Job 8:9 …for we are but of yesterday and know nothing, because our days upon the earth are but a shadow….
Oh Father, how cruel of yesterday to remind me of the darkness of my heart; holding the mirror of Your Spirit up to it, showing me how pitted and pockmarked it has become, scarred by sin and demanding.
Yesterday, heartfelt secrets so small, like pebbles first skipping have become like great stones, whose waves have caused a grievous flood, so that “every island fled away and the mountains could not be found” (Revelation 16:20).
Yesterday I ran and hid, like the Amorite kings in terror of Your judgement at the arm of Joshua’s armies, sure I had used my full portion of your grace, like your mercy is meted out with a spoon and not a shovel.
Yesterday, surely, surely, my heart cried, my sin has vexed your loving kindness so that your back has turned to me; my name crossed from Your great book of Life.
How deceitful above all things and desperately wicked (Jeremiah 17:9) is this heart of my mine. I am afraid of it. The more I cry like David for its cleansing, for the renewal of a right spirit within me, the more I seem trapped by its longings and cross aims.
How will I ever see you without a heart that is pure? How will I be filled if it does not hunger for your righteousness? How can Your heavenly kingdom be mine if my spirit is not poor and humble?
Why do I choose the curse and abhor the blessing? Why do I crave reprobation not redemption? Yesterday I was Peter before the rooster crows, I was Paul railing against the sordid wanting of my fallen will in Romans 7:24, “Wretched man that I am! Who will set me free from the body of this death?”
How many yesterdays Father can you forgive?
Your answer this morning, Oh beloved Father, came in the rush of gratitude to my broken heart that “my thoughts are not your thoughts and your ways are not my ways” (Isaiah 55:8).

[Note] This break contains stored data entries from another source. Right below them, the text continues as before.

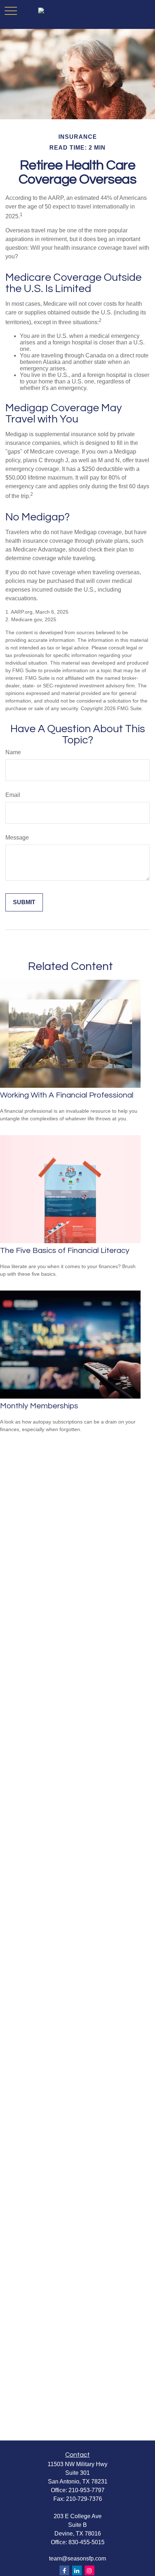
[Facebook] (64, 2570)
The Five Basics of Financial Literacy (64, 1250)
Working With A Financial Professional (66, 1095)
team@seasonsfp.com (77, 2558)
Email (12, 795)
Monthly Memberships (39, 1406)
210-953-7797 (86, 2490)
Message (17, 837)
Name (13, 752)
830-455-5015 (86, 2542)
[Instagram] (89, 2570)
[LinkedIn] (77, 2570)
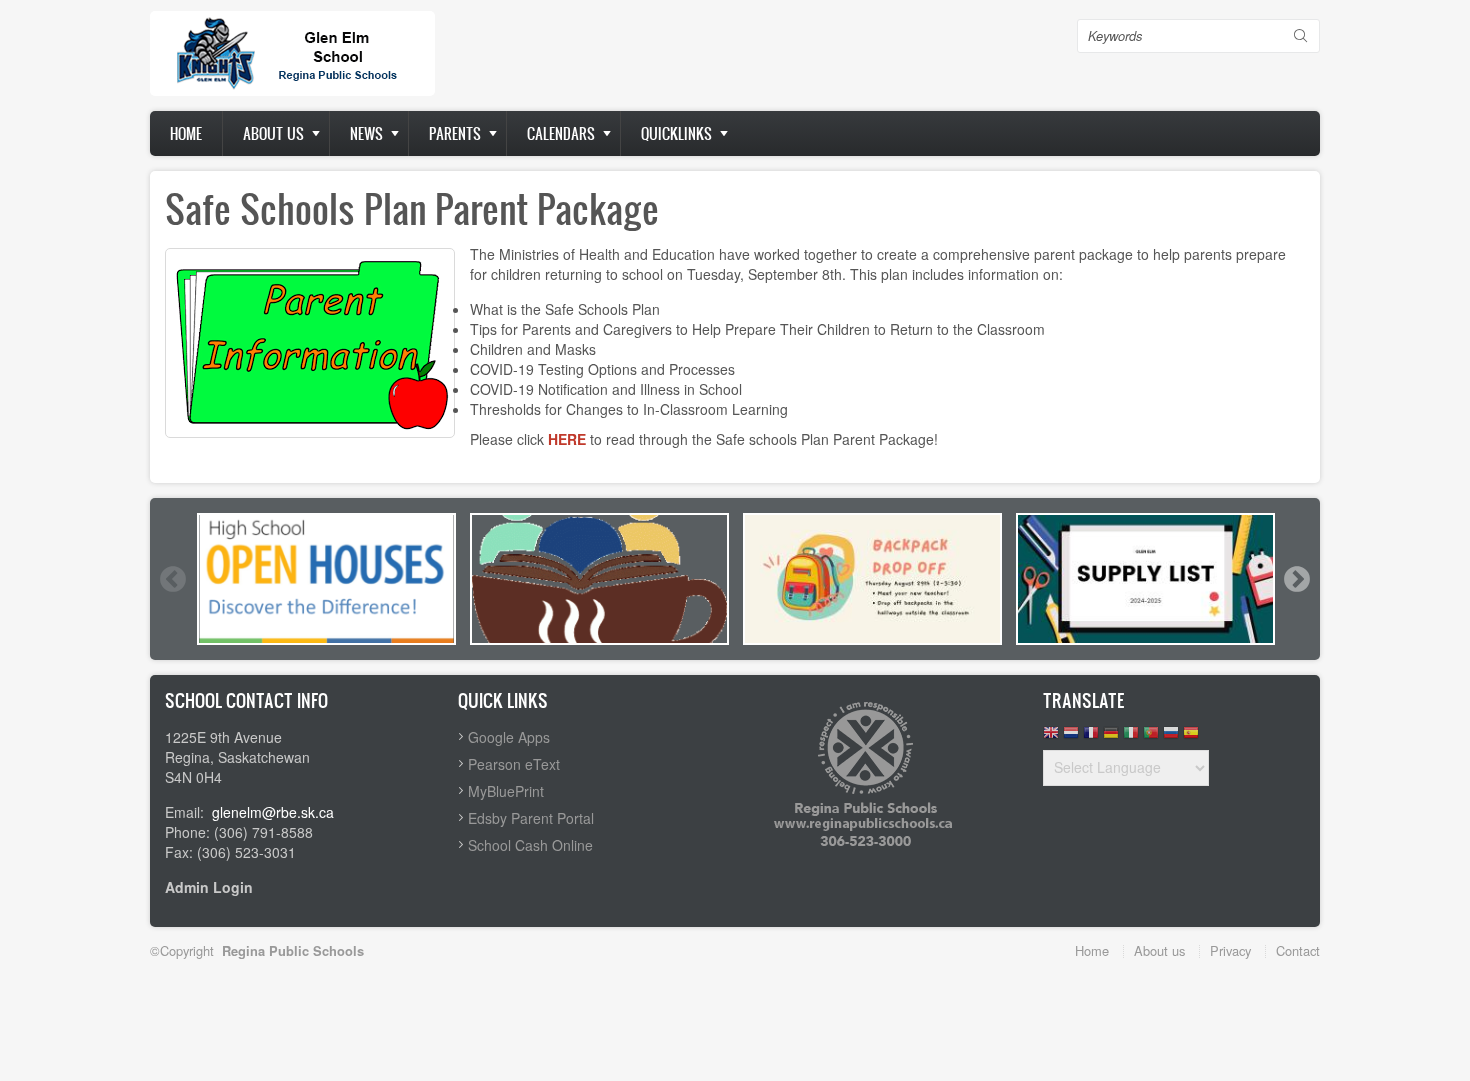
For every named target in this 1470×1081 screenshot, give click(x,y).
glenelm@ (244, 812)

I know not the infinite but use up my pile of days wastefully; I cannot see the world at once; I have but memory upon memory of my failings.
And yet today, I praise your Holy Name that You have removed my transgressions from me, “as far as the east is to the west” (Psalm 103 v.12)! Oh precious Lord how can you have put them any farther from me? You do not hoard my sins to parade them out again and again, a testament to my continued failings. Today, I see them as a testament to YOUR forgiveness, to YOUR great mercy that is “from everlasting to everlasting” (Psalm 103 v.17).
Today I know You “have not rewarded me according to my iniquity” (Psalm 103 v. 10)
Today I will Praise Your name “with all my inmost being” (Psalm 103 v 1).
Today, at your morning’s touch, I sing, “draw me after you and let us run together”, “rejoicing in thee” and “extolling your love more than wine” (Song of Solomon, 1:4).
Today, though I know my heart is fickle, I say “Jesus Christ the same yesterday and today and forever.” (Hebrews 13:8)
I hear the forgiveness of Jesus even from the cross, pronouncing to the thief that “Today, thou shalt be with me in paradise.” (Luke 23:43).
Father, thank you for Today.
I am convinced Psalm 103 was written for those of us with too many yesterdays. My prayer for you this morning is that you wake up firmly in Today, knowing Yesterday is not just forgiven, but gone. Today may you stand strong on the Rock and turn your back to the waves, praising Him from whom all blessings flow, our great God of today.